MongoDB
Designing a Stock Trading Platform
Architecture for a high-frequency stock trading system — covering order matching engine, order book, market data, and low-latency design.
S
srikanthtelkalapally888@gmail.com
Designing a Stock Trading Platform
Stock trading platforms require microsecond latency, strict ordering, and fault tolerance.
Core Components
Order Entry → Risk Checks → Matching Engine → Trade Execution
↓
Market Data Feed
Order Types
- Market Order: Execute immediately at best price
- Limit Order: Execute only at specified price or better
- Stop Order: Trigger when price crosses threshold
Order Book
Bids (buy) and asks (sell) sorted by price:
Bids (Buy): Asks (Sell):
Price | Qty Price | Qty
$150.00 | 100 $150.10 | 200
$149.95 | 250 $150.15 | 150
$149.90 | 500 $150.20 | 300
Spread = Ask - Bid = $0.10
Matching Engine
Matches buy and sell orders:
New Buy Order: $150.10, 100 shares
Best Ask: $150.10, 200 shares
→ MATCH: 100 shares at $150.10
→ Ask quantity reduced to 100
Algorithm: Price-time priority (FIFO at same price).
Latency Requirements
HFT firms target <1 microsecond
Retail platforms target <1 millisecond
Techniques:
- In-memory order book (no DB in hot path)

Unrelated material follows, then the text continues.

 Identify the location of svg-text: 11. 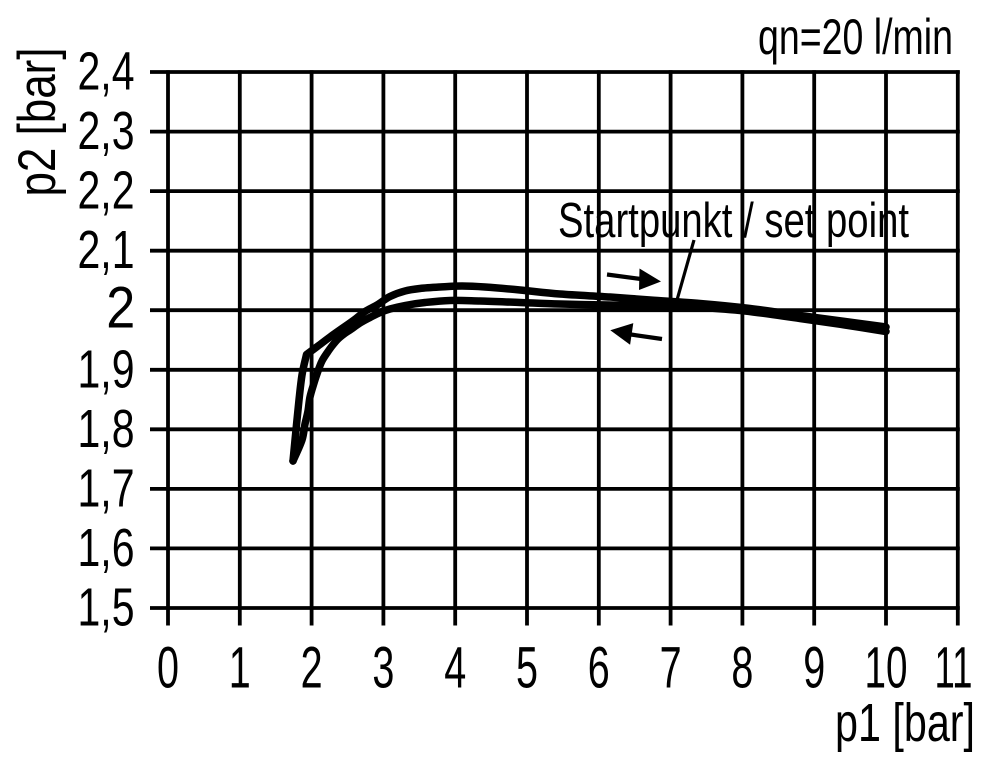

- FPGA for ultra-low latency
- Kernel bypass networking (DPDK)
- Co-location at exchange data centers
Sequence Numbers
All orders tagged with monotonically increasing sequence number — ensures total order.
Market Data Feed
Broadcast order book changes:
- Level 1: Best bid/ask
- Level 2: Full depth
- Trades feed
Using multicast UDP for low-latency broadcast.
Conclusion
Matching engines are the most performance-critical systems. In-memory processing, sequential guarantees, and kernel bypass networking are essential for microsecond-level performance.